SIMPATIA

Não sei se ainda está muito em voga nos dias atuais, mas nos meus anos de moleque havia um sem número de simpatias para curar quase tudo. Lembro-me das minhas verrugas nos dedos e a minha prima Wanda, craque nessas coisas, logo, logo me arranjou uma simpatia. A bem da verdade não sei até hoje se ela existia mesmo ou se foi inventada exatamente naquele momento.

Constava em pegar uma linha comprida, um barbante ou coisa parecida, bem fina. O segredo era o fio estar bem camuflado para que outras pessoas não vissem. Fazia-se uma escoriação sobre a verruga até obter-se um pouco de sangue e encostava-se a linha naquela gota para que a tingisse de vermelho. Então, amarrava-a atravessando uma trilha, por exemplo, de tal maneira que outra pessoa tocasse ali. Pronto! As suas verrugas passavam para aquela outra. Se eu fiquei sem as verrugas? Fiquei! Só não garanto se foi por causa da simpatia. Ou será que foi? Deixe pra lá!

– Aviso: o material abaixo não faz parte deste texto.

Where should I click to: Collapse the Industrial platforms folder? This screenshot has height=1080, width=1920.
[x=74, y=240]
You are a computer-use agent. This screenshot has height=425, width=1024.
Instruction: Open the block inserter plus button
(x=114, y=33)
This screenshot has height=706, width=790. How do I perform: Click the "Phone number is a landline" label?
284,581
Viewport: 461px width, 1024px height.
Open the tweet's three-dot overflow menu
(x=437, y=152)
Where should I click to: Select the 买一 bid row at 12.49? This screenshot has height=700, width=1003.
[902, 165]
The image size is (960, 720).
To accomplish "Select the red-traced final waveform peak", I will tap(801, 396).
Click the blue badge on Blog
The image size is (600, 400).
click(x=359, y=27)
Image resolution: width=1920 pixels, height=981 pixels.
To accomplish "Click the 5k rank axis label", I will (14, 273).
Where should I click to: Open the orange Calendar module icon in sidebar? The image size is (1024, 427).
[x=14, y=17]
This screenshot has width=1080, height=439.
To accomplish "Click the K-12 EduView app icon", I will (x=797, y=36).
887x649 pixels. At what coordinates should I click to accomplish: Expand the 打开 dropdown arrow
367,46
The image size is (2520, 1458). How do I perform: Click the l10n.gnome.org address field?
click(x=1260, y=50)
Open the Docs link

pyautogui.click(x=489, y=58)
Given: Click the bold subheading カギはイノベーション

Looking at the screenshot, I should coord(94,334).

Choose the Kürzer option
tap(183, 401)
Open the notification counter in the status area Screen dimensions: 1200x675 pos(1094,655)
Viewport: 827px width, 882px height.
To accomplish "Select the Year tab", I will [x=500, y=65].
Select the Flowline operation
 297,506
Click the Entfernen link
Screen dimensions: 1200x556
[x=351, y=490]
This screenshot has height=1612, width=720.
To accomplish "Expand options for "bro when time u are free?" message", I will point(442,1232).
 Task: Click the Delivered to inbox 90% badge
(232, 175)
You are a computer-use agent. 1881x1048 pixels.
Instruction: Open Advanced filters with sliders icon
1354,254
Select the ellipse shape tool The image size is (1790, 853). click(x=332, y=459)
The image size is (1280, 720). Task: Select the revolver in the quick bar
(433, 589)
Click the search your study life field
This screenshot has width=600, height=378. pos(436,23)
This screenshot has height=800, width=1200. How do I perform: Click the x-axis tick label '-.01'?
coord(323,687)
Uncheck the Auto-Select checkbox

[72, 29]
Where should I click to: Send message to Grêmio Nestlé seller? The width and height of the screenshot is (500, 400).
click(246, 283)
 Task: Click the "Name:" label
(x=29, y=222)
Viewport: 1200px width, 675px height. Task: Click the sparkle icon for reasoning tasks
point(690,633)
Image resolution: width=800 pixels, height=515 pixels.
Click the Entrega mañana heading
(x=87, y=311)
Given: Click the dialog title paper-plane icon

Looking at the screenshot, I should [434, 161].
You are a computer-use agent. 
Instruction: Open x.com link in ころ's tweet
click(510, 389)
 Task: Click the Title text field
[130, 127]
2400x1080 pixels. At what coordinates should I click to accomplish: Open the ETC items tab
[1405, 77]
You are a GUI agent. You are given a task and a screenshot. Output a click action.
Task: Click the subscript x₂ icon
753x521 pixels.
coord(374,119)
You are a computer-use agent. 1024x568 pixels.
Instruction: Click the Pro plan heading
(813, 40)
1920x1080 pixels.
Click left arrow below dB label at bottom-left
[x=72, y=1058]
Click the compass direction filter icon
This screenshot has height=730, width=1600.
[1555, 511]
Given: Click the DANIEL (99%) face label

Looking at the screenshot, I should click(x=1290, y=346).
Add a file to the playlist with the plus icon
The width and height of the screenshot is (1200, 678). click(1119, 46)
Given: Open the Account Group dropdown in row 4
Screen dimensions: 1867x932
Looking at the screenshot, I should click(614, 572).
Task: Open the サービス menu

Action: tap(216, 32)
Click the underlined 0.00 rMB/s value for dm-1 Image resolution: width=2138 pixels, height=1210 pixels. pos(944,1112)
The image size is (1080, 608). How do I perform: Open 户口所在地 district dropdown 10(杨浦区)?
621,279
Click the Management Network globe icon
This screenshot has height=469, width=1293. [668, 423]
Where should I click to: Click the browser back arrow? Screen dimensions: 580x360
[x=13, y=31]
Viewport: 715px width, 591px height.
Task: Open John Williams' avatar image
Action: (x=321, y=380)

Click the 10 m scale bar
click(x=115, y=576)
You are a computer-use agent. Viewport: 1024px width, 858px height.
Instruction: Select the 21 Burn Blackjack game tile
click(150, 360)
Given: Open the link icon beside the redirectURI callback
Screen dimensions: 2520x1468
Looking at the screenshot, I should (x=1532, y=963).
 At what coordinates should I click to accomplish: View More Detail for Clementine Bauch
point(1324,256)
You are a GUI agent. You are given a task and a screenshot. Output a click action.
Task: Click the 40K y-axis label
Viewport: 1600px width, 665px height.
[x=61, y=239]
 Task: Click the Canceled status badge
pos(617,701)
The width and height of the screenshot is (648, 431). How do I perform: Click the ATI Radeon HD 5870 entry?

Minha mãe era bamba nesse negócio de curar doenças daquele modo. Tinha várias, mas eu somente me recordo muito da que ela fez para curar minha irmã Darcy das suas crises de asma (aquela da paralisia curada pela promessa. Ela não perdia nenhuma oportunidade para aprontar um piti). Não me lembro de outra cena com tanta agonia.

Quando tinha a doença ficava de dar pena. Eu era muito pequeno, mas ficava impressionado com a dificuldade dela respirar, ofegante, inquieta, numa agonia danada e a gente pensava que morreria um dia numa daquelas crises. Não tinha posição para aquietar-se, passava de colo em colo e saia para o terreiro porque tinha falta de ar. Isso me deixava um pouco sem entender. Por que somente ela não tinha ar? Todos os demais estavam respirando normalmente, mas os mais velhos diziam que ela não tinha ar. Muito estranho; esquisito mesmo. Mas, criança não tinha direito de ter explicações detalhadas sobre o que não sabiam. Tava com falta de ar e pronto!

Um farmacêutico preparava um remédio para ela. Noite alta, madrugada, ia alguém a cavalo na farmácia do seu João buscar remédios para falta de ar. Me trumbicava todo, pois deveriam buscar ar, não remédio. Também não dava opinião. Sabia de antemão que não seria ouvido.

Ele mandava uma poção à base de ipeca. Vim conhecer isto muito tempo depois, porque, como já disse, não adiantava perguntar o que era ipeca. Garoto inteligente aqui não ia perder tempo e ainda levar esporro dos grandes por ficar perguntando tanto. Meu pai, imprudentemente, resolveu dar mais medicamento do que o recomendado para fazer efeito mais rápido, segundo os seus conceitos. Quase matou a menina. Agora era falta de ar, vômitos e caganeira. Ela não sabia que preferência teria de dar a uma ou à outra coisa.

Depois que passou aquela crise violenta, alguém deve ter ensinado à velha Milita um segredinho. Sei que ela fez uma simpatia com inhame chinês. Sei também que ela plantou o dito e sei ainda que se ele nascesse e desse origem a uma moita, minha irmã não mais teria asma, mas não poderia comer nunca a batatinha do inhame. Se alguém teve coragem de ler esta bobeira até aqui, digo que sei também que ela nunca mais comeu inhame e nem teve mais nenhuma crise asmática.

Acredita não? Nem precisa. Também, deixar de comer inhame não é lá esse sacrifício todo. Quer saber de uma coisa? Eu também não me arriscaria. Já não disse alguém que existe muita coisa entre o céu a terra? Trocar um inhamezinho mixuruca por uma falta de ar daquelas é estar num lucro e tanto! Eu, heim!

Ainda bem que o pessoal das simpatias é calmo, tranquilo, não é tão radical. Dureza é o fazedor de promessas e pior ainda aquelas feitas para outros pagarem. Já imaginou fazer uma promessa para alguém carregar uma cruz pesada? Ou subir de joelhos uns tantos degraus de uma escada até a Igreja da Penha? Manera, brother!